A Innospace confirmou nesta terça-feira (2) a falha da missão inaugural do foguete HANBIT-Nano, que partiu do Centro Espacial de Alcântara (MA) às 22h13 de 22 de dezembro. Aproximadamente 30 segundos após o lançamento, o veículo perdeu contato com o solo, sofreu danos estruturais e teve o sistema de término de voo acionado, despencando em partes dentro da área de segurança.
Perda de empuxo e queda controlada
Segundo comunicado da empresa, o motor híbrido de 25 toneladas do primeiro estágio funcionou normalmente na decolagem. Contudo, durante a travessia das nuvens, os sinais de telemetria desapareceram. Na sequência, o foguete perdeu empuxo, saiu de atitude, se partiu em vários segmentos e caiu em queda livre.

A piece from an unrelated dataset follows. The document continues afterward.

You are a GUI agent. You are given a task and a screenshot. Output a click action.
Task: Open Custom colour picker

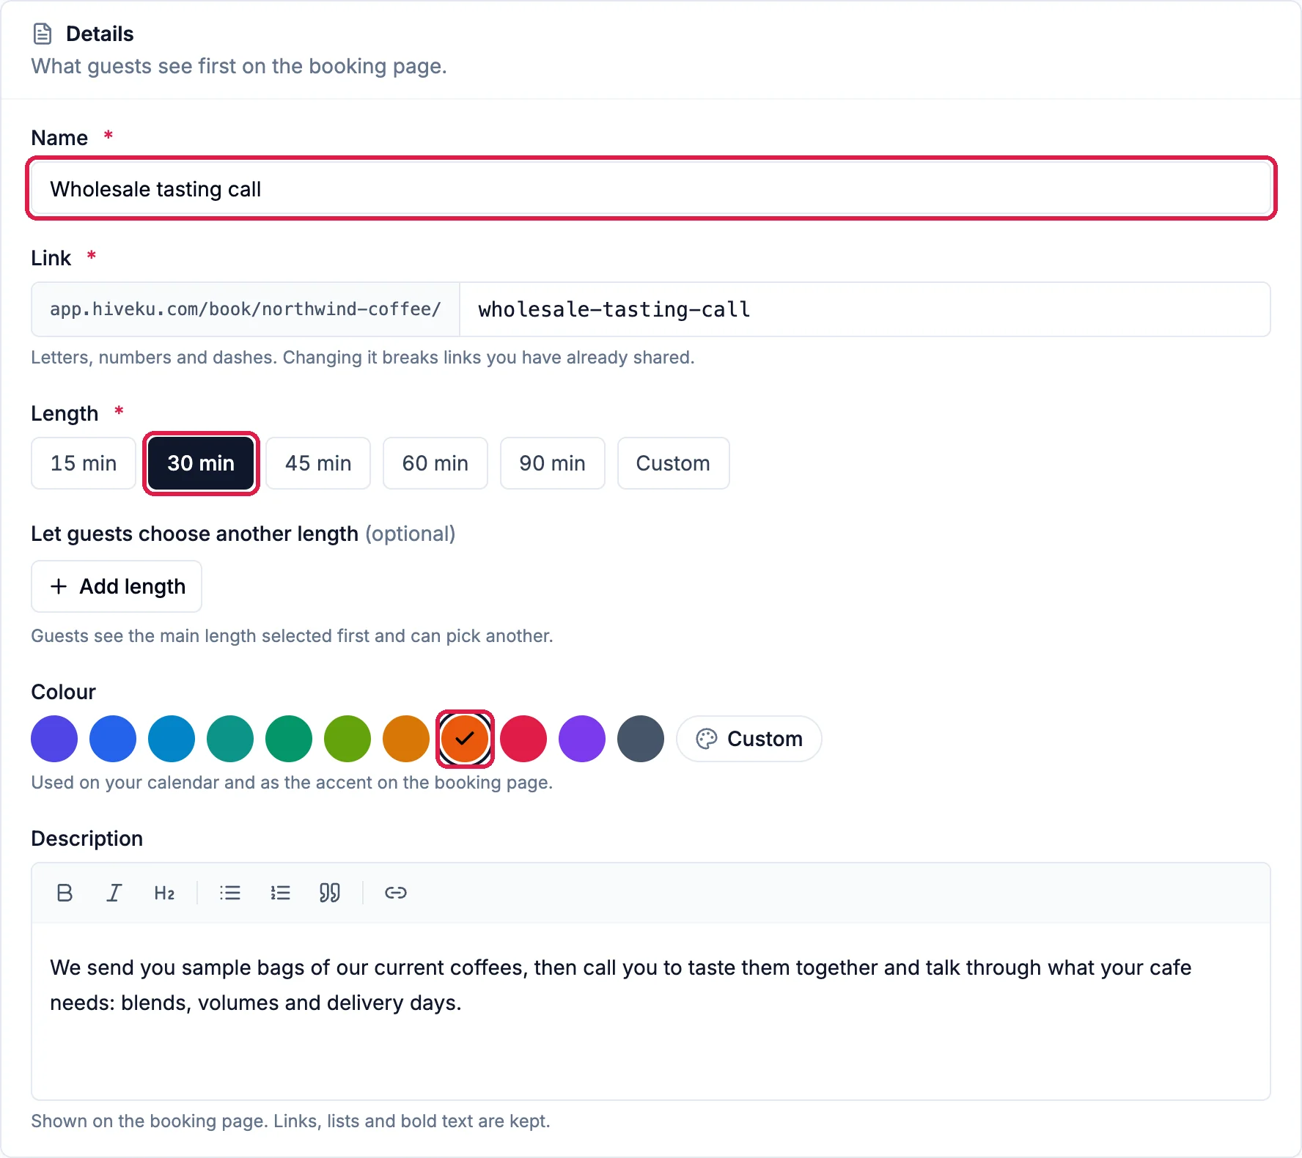tap(749, 739)
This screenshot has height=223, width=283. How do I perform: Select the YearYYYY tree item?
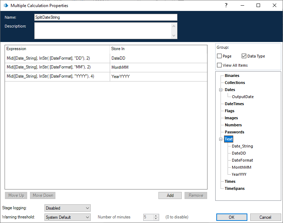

A companhia sul-coreana ressaltou que não houve vítimas nem danos ao solo. Todos os procedimentos de segurança foram executados conforme protocolos estabelecidos com a Força Aérea Brasileira (FAB), e as cargas úteis transportadas estão seguradas.
Investigação em curso
A causa da anomalia será apurada pelo Centro de Investigação e Prevenção de Acidentes Aeronáuticos (CENIPA). Paralelamente, a Innospace já analisa dados de telemetria e fragmentos recuperados para identificar a origem do problema e aprimorar o veículo.

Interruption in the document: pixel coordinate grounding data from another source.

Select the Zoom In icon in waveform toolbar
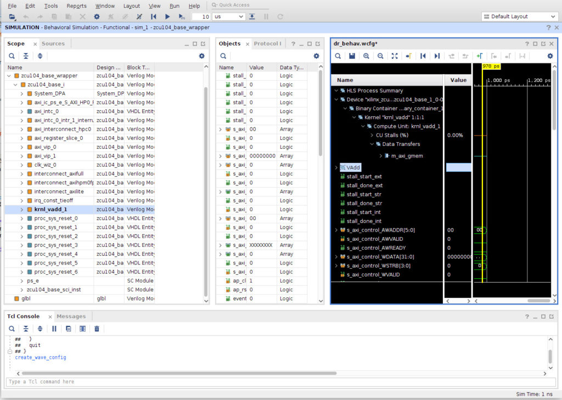The image size is (562, 400). pyautogui.click(x=367, y=55)
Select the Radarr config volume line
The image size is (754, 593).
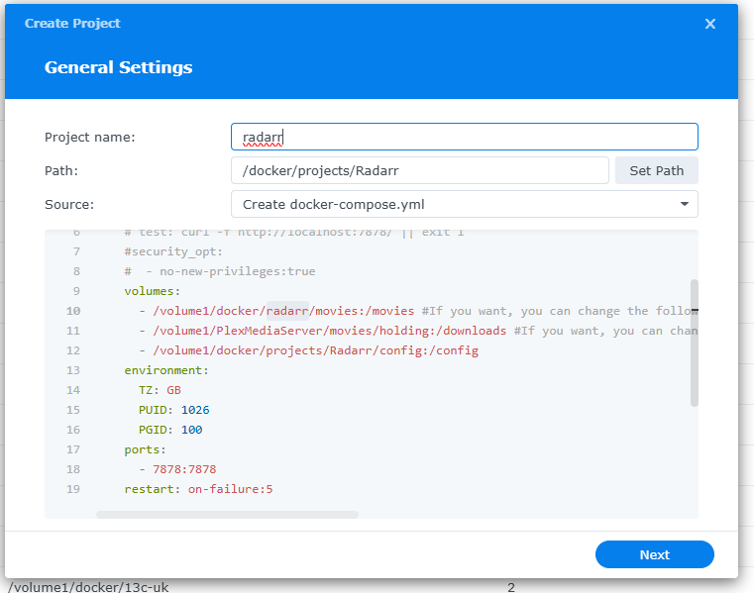[309, 350]
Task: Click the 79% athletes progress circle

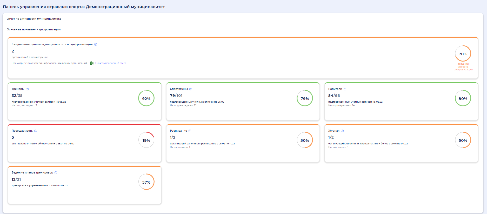Action: click(x=305, y=98)
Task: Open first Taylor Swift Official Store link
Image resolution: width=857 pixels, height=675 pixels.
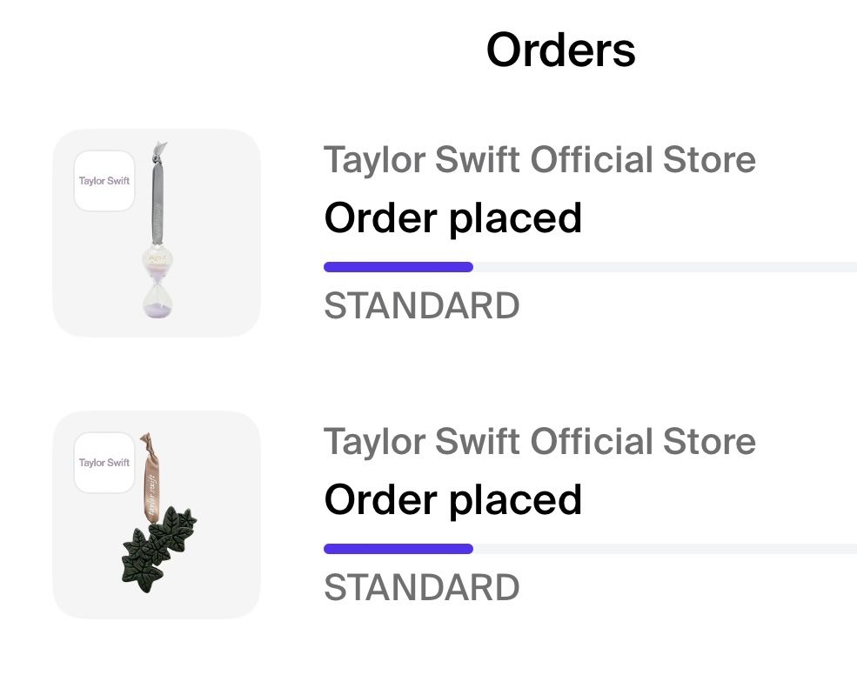Action: (539, 159)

Com base nos registros obtidos, a empresa pretende tentar um novo lançamento dentro das janelas já reservadas em Alcântara para 2026. O calendário definitivo dependerá do resultado da investigação e da implementação de melhorias técnicas.
Operação Spaceward
A missão, batizada de Operação Spaceward, reuniu cerca de 400 profissionais, entre militares da FAB, técnicos brasileiros e engenheiros sul-coreanos. Este seria o primeiro lançamento comercial a partir de Alcântara.
Imagem: Pedro Pallotta
Características do HANBIT-Nano
Projetado para o mercado de nanosatélites, o HANBIT-Nano mede 21,8 m de altura, pesa cerca de 20 t e utiliza propulsão híbrida — combinação de combustível sólido e oxidante líquido. O objetivo era colocar oito cargas úteis em órbita baixa, a aproximadamente 300 km de altitude, incluindo cinco pequenos satélites operacionais e três dispositivos experimentais.
A Innospace reiterou que, apesar do insucesso, os contratos de lançamentos comerciais de longo prazo permanecem válidos.